Puebla es uno de los estados que cuenta con haciendas en la mayor parte de su territorio y por supuesto cuenta con las más bonitas. Es por eso que hoy te traemos algunas de las haciendas que hacen de Puebla un lugar idóneo para descansar y visitar.
Ex Hacienda de Chautla
Actualmente funciona como atractivo turístico con servicio de hospedaje. Los visitantes pueden pasar un día al aire libre en un escenario de película, en un espacio con amplios jardines de estilo inglés, senderos boscosos, una capilla, un museo y una cocina de talavera poblana.
Son 60 hectáreas que conjugan historia, arquitectura, leyendas y un entorno verde increíble para pasar el día en familia o con amigos.
Se ubica en la carretera federal México-Puebla, kilómetro 4-5, 74135 San Lucas el Grande, Puebla
Ex Hacienda San Agustín en Puebla
Situada en el municipio de Atlixco, data del año 1590, cuando fue denominado como “El granero de la Nueva España”, por su alta producción de granos y cereales.
En el año 2000 la hacienda abrió sus puertas para la realización de eventos sociales enmarcados por sus jardines y edificios.
La Hacienda de Cotzala
Esta hacienda data del siglo XVII, principalmente se dedicó a la siembra de granos y cereales.
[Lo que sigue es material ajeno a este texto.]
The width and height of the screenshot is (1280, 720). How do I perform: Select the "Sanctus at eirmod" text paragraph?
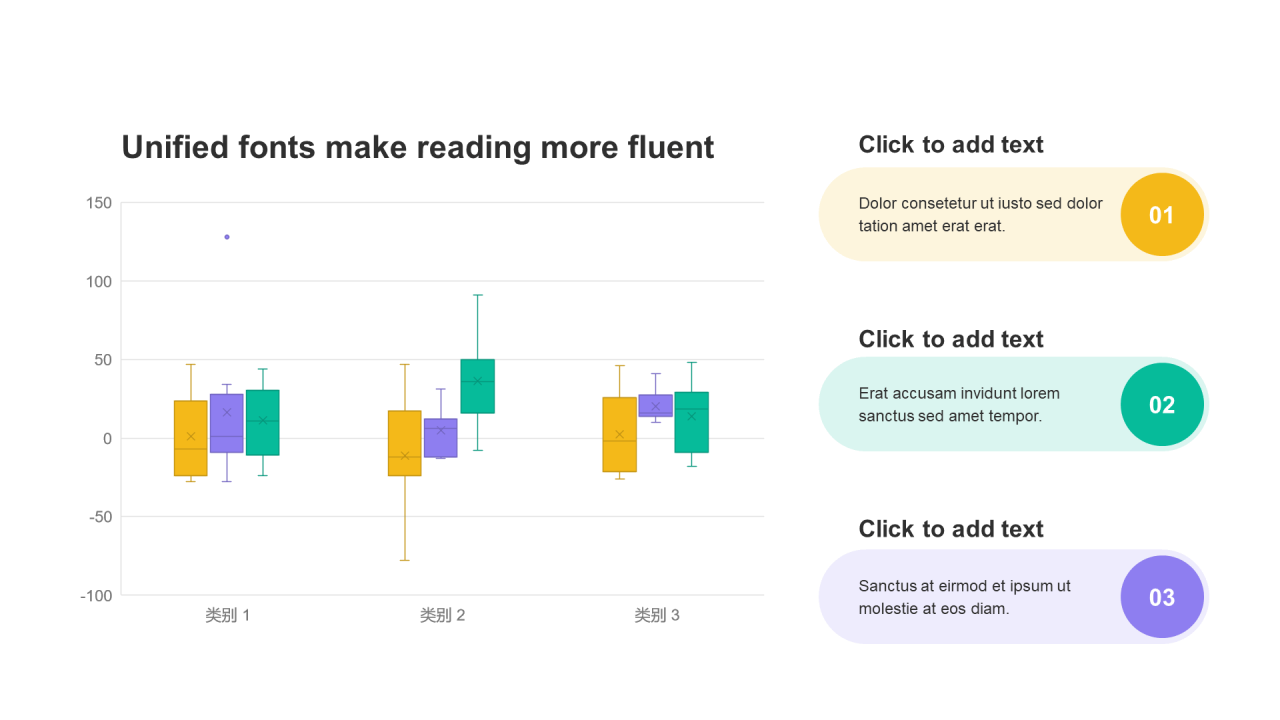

En la actualidad alberga una cuadra de más de 70 caballos, así como más de 30 hectáreas de agricultura controlada en invernaderos para la explotación de jitomate.

Conserva el casco principal, patios, casa habitación, corrales, caballerizas, troje, gavilleros, capilla y 50 hectáreas de cultivo. Se ubica en la colonia Cabrera de Atlixco.

La Hacienda de San Antonio Virreyes
Se ubica en lo que fue el Camino Real México-Veracruz, en el Municipio de Oriental.
Cuatro siglos y medio de existencia han marcado la vida en la Hacienda de San Antonio Virreyes, y es ese tiempo con todo lo que ha sucedido y en lo que ha participado, lo que le da un valor y un cariño histórico muy especial.
Se ubica en la calle 14, Valentín Gómez Farías, Puebla, C.P. 75023.
La Hacienda San Félix Rijo
Se inició su construcción a finales del siglo XVII, tras haber conseguido la licencia por cédula real el 30 de mayo de 1684, para elaborar un trapiche para la molienda de caña. Su fundador fue don Juan Rijo Briceño.
En 1993 varios cascos de haciendas de la mixteca poblana fueron vendidos por la paraestatal Azúcar S.A. mediante subasta pública. Jorge Ibarra Alaman adquirió el casco de la Hacienda San Félix Rijo.
Posteriormente, la vendió a su actual dueño, quien dedicó varios años de trabajo a que recobrará su esplendor original.